Et quand j’ai redémarré de ce groupe de journalistes, ils étaient une vingtaine. Ils se sont écartés, j’ai fait patiner les roues arrières « malheureusement » et hop je me suis barré. Pour faire joli quoi. Mais simplement il y avait Manu Zurini le photographe et il a crié « Vous avez vu mon pote Jarier ? Il a la godasse de plomb ! » A la course suivante, [GP de FranceF1] j’étais invité à courir pour March F1 et au-dessus de mon stand il y avait une énorme chaussure comme en plomb, suspendue. Il y avait marqué : « La godasse de plomb – Jean-Pierre Jarier ».
A partir de là, moi qui étais un mec coulé qui ne voulait pas se faire mal…Ma carrière l’a prouvé, je ne me virais pas en course. Je ne faisais pas de tête à queue pendant une saison de courses. Ca n’existait pas chez moi. A tel point que Ligier, quand il me voyait conduire me disait « Oui tu as fait un bon temps, 4e par exemple, mais Jean-Pierre faut que je te parle ! Mais qu’est ce que tu fous sur la piste ?! », moi [très interloqué] : « quoi ? », « T’as jamais d’accident ! », « Tant mieux ! » Parce que Ligier quand il courait, il avait un accident par course. Il était tout le temps dehors ! Donc il me dit « T’as pas le droit de faire ça ! » « Bon… » Ca c’est un épisode. J’ai conduit chez Shadow et beaucoup d’autres. Donc incompréhension totale : pour moi c’était une bonne chose de ne jamais avoir plié une voiture. Mais là-dessus j’ai quand même le surnom de godasse de plomb. C’est complètement con quoi !

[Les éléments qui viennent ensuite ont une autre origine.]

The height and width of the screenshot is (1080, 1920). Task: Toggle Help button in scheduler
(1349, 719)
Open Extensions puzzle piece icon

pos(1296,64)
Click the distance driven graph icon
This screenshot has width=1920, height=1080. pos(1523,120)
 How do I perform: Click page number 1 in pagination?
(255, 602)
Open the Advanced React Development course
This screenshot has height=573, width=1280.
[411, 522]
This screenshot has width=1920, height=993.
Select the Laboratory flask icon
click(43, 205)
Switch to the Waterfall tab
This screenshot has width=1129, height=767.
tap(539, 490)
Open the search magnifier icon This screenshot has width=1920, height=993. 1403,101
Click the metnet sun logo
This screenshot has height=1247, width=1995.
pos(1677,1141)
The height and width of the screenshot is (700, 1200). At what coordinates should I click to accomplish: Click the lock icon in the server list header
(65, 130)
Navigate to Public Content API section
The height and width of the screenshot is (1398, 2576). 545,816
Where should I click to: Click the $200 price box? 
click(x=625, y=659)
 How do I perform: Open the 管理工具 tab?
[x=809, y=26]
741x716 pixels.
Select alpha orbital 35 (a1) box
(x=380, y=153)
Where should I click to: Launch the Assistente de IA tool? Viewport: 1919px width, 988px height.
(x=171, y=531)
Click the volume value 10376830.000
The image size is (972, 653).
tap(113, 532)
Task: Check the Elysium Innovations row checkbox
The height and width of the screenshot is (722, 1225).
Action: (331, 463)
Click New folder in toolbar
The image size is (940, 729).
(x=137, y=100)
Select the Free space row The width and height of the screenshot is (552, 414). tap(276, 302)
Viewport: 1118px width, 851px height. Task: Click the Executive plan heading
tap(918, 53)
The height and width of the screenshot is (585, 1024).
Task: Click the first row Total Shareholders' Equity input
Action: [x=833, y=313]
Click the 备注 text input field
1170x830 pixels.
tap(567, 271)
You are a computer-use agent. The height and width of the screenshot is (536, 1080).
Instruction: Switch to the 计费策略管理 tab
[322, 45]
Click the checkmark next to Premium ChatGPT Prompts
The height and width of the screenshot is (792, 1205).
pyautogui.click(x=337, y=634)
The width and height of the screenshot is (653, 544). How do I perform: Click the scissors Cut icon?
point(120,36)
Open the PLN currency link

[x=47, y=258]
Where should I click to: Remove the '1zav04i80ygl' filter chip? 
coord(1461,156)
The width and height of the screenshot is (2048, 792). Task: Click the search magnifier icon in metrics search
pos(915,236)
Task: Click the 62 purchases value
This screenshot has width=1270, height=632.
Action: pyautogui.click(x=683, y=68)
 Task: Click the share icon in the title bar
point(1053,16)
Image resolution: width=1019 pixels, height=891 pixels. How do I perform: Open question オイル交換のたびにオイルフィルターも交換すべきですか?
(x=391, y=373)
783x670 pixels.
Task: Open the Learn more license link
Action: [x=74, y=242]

Maintenant j’ai changé totalement d’avis depuis que je signe des autographes dans les salons. Les gens arrivent : « Godasse de plomb » Bon, hum, je signe ça pour faire plaisir aux sponsors. Je sais que Zurini l’a dit dans le bons sens parce que je ne me suis pas viré. Je roulais à mon maximum mais il y avait une marge de sécurité. Très faible mais qui me permettait d’éviter les accidents.